Stored dataset items:
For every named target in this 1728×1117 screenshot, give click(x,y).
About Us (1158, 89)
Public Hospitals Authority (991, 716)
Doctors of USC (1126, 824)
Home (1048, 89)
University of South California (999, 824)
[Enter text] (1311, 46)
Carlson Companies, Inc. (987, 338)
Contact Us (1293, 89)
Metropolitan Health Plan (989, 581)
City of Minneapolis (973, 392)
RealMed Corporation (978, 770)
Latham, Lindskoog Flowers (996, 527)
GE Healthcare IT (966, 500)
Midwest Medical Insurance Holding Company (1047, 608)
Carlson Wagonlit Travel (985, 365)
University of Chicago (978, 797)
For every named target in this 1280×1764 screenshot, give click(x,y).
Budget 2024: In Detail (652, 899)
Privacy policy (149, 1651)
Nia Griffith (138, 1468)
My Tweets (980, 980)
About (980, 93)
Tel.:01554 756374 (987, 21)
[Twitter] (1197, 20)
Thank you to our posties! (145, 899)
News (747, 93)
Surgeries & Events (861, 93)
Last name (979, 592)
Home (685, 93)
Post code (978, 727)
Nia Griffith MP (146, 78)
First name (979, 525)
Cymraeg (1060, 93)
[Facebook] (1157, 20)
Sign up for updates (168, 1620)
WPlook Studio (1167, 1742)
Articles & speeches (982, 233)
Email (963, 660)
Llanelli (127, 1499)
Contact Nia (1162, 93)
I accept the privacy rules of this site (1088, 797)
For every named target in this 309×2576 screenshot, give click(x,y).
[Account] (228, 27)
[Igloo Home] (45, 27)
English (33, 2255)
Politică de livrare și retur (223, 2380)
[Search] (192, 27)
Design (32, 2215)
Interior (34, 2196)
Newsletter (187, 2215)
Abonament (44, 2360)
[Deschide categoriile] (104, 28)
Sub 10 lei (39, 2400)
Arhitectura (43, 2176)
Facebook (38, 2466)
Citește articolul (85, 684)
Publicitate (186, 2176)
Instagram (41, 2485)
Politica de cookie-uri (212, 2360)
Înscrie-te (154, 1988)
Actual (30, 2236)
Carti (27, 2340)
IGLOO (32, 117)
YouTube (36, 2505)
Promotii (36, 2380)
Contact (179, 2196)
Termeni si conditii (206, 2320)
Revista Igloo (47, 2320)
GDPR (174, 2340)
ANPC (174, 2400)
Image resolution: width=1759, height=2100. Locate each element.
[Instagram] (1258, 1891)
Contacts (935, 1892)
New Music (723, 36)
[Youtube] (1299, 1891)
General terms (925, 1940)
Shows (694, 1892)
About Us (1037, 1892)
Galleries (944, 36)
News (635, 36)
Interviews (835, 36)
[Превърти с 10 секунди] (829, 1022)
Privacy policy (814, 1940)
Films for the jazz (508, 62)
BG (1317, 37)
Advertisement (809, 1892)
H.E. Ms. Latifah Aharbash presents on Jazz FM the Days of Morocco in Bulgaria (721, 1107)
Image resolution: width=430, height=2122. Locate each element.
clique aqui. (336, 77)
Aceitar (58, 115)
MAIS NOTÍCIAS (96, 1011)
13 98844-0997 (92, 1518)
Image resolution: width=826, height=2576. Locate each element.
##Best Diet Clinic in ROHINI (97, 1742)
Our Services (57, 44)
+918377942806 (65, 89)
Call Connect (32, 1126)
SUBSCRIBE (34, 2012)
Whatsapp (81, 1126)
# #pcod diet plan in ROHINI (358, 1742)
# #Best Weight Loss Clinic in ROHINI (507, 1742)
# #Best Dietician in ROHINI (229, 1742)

Prompt:
Transcribe each entry above exactly as it reads.

Problem solution:
For every named target in this 1728×1117 screenshot, give click(x,y).
About Us (1158, 89)
Public Hospitals Authority (991, 716)
Doctors of USC (1126, 824)
Home (1048, 89)
University of South California (999, 824)
[Enter text] (1311, 46)
Carlson Companies, Inc. (987, 338)
Contact Us (1293, 89)
Metropolitan Health Plan (989, 581)
City of Minneapolis (973, 392)
RealMed Corporation (978, 770)
Latham, Lindskoog Flowers (996, 527)
GE Healthcare IT (966, 500)
Midwest Medical Insurance Holding Company (1047, 608)
Carlson Wagonlit Travel (985, 365)
University of Chicago (978, 797)
For every named target in this 1280×1764 screenshot, give click(x,y).
Budget 2024: In Detail (652, 899)
Privacy policy (149, 1651)
Nia Griffith (138, 1468)
My Tweets (980, 980)
About (980, 93)
Tel.:01554 756374 (987, 21)
[Twitter] (1197, 20)
Thank you to our posties! (145, 899)
News (747, 93)
Surgeries & Events (861, 93)
Last name (979, 592)
Home (685, 93)
Post code (978, 727)
Nia Griffith MP (146, 78)
First name (979, 525)
Cymraeg (1060, 93)
[Facebook] (1157, 20)
Sign up for updates (168, 1620)
WPlook Studio (1167, 1742)
Articles & speeches (982, 233)
Email (963, 660)
Llanelli (127, 1499)
Contact Nia (1162, 93)
I accept the privacy rules of this site (1088, 797)
For every named target in this 309×2576 screenshot, give click(x,y).
[Account] (228, 27)
[Igloo Home] (45, 27)
English (33, 2255)
Politică de livrare și retur (223, 2380)
[Search] (192, 27)
Design (32, 2215)
Interior (34, 2196)
Newsletter (187, 2215)
Abonament (44, 2360)
[Deschide categoriile] (104, 28)
Sub 10 lei (39, 2400)
Arhitectura (43, 2176)
Facebook (38, 2466)
Citește articolul (85, 684)
Publicitate (186, 2176)
Instagram (41, 2485)
Politica de cookie-uri (212, 2360)
Înscrie-te (154, 1988)
Actual (30, 2236)
Carti (27, 2340)
IGLOO (32, 117)
YouTube (36, 2505)
Promotii (36, 2380)
Contact (179, 2196)
Termeni si conditii (206, 2320)
Revista Igloo (47, 2320)
GDPR (174, 2340)
ANPC (174, 2400)
Image resolution: width=1759, height=2100. Locate each element.
[Instagram] (1258, 1891)
Contacts (935, 1892)
New Music (723, 36)
[Youtube] (1299, 1891)
General terms (925, 1940)
Shows (694, 1892)
About Us (1037, 1892)
Galleries (944, 36)
News (635, 36)
Interviews (835, 36)
[Превърти с 10 секунди] (829, 1022)
Privacy policy (814, 1940)
Films for the jazz (508, 62)
BG (1317, 37)
Advertisement (809, 1892)
H.E. Ms. Latifah Aharbash presents on Jazz FM the Days of Morocco in Bulgaria (721, 1107)
Image resolution: width=430, height=2122. Locate each element.
clique aqui. (336, 77)
Aceitar (58, 115)
MAIS NOTÍCIAS (96, 1011)
13 98844-0997 (92, 1518)
Image resolution: width=826, height=2576. Locate each element.
##Best Diet Clinic in ROHINI (97, 1742)
Our Services (57, 44)
+918377942806 (65, 89)
Call Connect (32, 1126)
SUBSCRIBE (34, 2012)
Whatsapp (81, 1126)
# #pcod diet plan in ROHINI (358, 1742)
# #Best Weight Loss Clinic in ROHINI (507, 1742)
# #Best Dietician in ROHINI (229, 1742)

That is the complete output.